5.15.2009

O Brando Movimento do seu Leque Chinês


Singularidades de uma rapariga Loira - leitura próxima, enquanto não acabo Amor de Perdição - é uma obra de primorosa perfeição. Há que fazer referência ao PRIMOR, porque só este adjectivo consegue transcrever uma perfeição como aquela que ficou registada em película para todo o sempre nuns míseros 64 minutos.
Oliveira é dono e senhor de si e do seu cinema; disso poucos poderiam ter dúvidas; no entanto eu sou o primeiro a admitir que nem sempre a forma dos seus filmes têm alcançado a mensagem por vezes deficitária nas suas narrativas: filmes que são impecáveis, de uma arrojo na montagem e no enquadramento, caiem por vezes numa forma estranha de (auto)contemplação que se perdia dentro de si mesma, veja se o caso de Francisca (independentemente se foi ou não o filme que o projectou internacionalmente), estrondoso como paródia social dos amores e desamores, mas que não tinha ritmo e tornava-se numa experiência penosa para o espectador; claro que são filmes como Vale Abraão que merecem destaque numa filmografia imensa.
Singularidades ... é um caso particular de humor, coisa rara em Oliveira ou sub-reconhecida, sarcástico, ácido, corrosivo, perspicaz e acutilante, este é um filme que nunca perde o espectador, que o agarra desde o primeiro segundo até ao fim, que concilia a magistral inteligência na adaptação à actualidade de um conto de Eça e o comentário politico-social (sou tão pobre como os bancos diz a certa altura Macário), equilibrando o desespero (das personagens) tão comum ao nosso autor com o sua característica perversão (sempre na forma feminina).
O que é mais admirável no cinema de Oliveira é a sua perversidade - daí que Belle Toujour fosse a maravilha que era - e este filme é um dos seus exemplos mais fulgurantes. O Brando Movimento do seu Leque Chinês, frase perfeita na descrição do filme; é este leque chinês, que vai e volta, torce e retorce, em movimento perpétuo contínuo, roçando a face de rapariga loira, que olha através das plumas azuis; é este leque que impregna em cada segundo que Catarina Wallenstein aparece uma sensualidade recatada pelas cortinas da sua janela, e é entre sucessivas ondas de pano e pluma que surge uma cabeleira Loura e um olho, que nos olha, a nós espectadores, como que nos hipnotizando na sua infinita pureza e perversidade.

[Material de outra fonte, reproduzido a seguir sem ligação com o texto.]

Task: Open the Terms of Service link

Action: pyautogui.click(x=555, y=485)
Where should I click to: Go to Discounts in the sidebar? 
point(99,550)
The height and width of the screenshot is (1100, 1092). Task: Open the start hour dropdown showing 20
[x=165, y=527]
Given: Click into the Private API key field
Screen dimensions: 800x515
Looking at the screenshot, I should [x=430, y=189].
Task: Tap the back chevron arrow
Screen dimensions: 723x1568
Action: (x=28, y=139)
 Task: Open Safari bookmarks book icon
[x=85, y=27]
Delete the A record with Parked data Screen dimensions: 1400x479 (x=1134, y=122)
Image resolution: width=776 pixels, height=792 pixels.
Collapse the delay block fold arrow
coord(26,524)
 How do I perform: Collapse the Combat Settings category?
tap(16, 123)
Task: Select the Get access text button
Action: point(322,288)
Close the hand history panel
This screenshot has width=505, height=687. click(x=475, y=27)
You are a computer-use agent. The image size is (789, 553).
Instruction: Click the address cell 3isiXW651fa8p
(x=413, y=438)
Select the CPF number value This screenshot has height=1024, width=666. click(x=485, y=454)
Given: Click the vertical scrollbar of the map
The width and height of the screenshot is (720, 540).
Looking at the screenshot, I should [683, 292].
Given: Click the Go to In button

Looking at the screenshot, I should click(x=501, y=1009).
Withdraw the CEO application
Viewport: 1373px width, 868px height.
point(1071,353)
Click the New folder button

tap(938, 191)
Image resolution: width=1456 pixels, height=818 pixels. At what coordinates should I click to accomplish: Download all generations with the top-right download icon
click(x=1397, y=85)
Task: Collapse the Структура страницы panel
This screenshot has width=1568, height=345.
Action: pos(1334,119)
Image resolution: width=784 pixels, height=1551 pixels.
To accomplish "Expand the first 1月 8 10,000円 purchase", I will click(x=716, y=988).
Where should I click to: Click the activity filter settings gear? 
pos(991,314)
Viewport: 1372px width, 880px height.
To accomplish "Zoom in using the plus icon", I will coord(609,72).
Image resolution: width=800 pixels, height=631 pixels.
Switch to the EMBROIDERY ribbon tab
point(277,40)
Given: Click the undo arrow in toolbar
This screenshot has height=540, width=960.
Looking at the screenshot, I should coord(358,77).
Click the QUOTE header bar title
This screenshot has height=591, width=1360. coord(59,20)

Quando um Leque faz um filme é porque temos uma obra-prima comandada por um génio.

Como o senhor José Oliveira do Touro Enraivecido referia, há um travelling que não existe: foi oliveira que o inventou. Nesse instante o mundo desaba e só existem uns metros de película e uma tela na nossa frente, e depois chega a arpa. Toca. O mundo volta e o filme continua, para depois vir Luis Miguel Cintra declamar Caeiro em plano afastado, tendo em primeiro um jogo de cartas, quem faz isto, quem faz cinema assim, chama-se Oliveira e nunca será igualado.
Desde o inicio no comboio, em que as personagens à boa moda 'oliveiriana' nunca se olham nos olhos e numa imensa teatralidade libertam as suas falas, completamente desconexas no meio que as rodeia - a actualidade. Actualidade a qual é feita de computadores, e barulhos de carros por janelas abertas. A não actualização das falas de Eça, mas a actualização do meio envolvente à trama conferem ao filme um delicioso contraste entre o moderno e o antigo e reveste todas as sequências de uma noção de fábula ou conto, repudiando (felizmente) noções enjoativas de novo-realismo (Gomorra e Entre les Murs). O que se vê é literatura filmada, é ficção tal e qual; acreditar depende de nós e não da verosimilhança das representações ou dos diálogos.
Filma-se ali a cidade sempre com o mesmo plano, em vários momentos do dia, não é preciso outro, porque aquele é perfeito. Lisboa é tida aqui, como Paris era em Belle Toujour, como cidade imaginária, surreal, só possível num conto, sem espaço, nem tempo.
Poucas vezes se sentiu tanta compaixão com as personagens de Oliveira, a felicidade da paixão ou a tristeza da desilusão, nunca foram tão fortes num cineasta que se pauta pela racionalidade e frieza - um final em que um comboio se afasta deixando tudo em aberto é uma raridade no soturnismo do nosso autor.
Para terminar, lembrar que o filme é todo digital (e pensar que um senhor com 100 anos filma em HD e Spielbergh ainda não consegue), de um (primor) visual, de uma economia de meios (à boa moda do cinema português) mas sem nunca cair nas facilidades de se vender ao público por questões económicas de rentabilidade.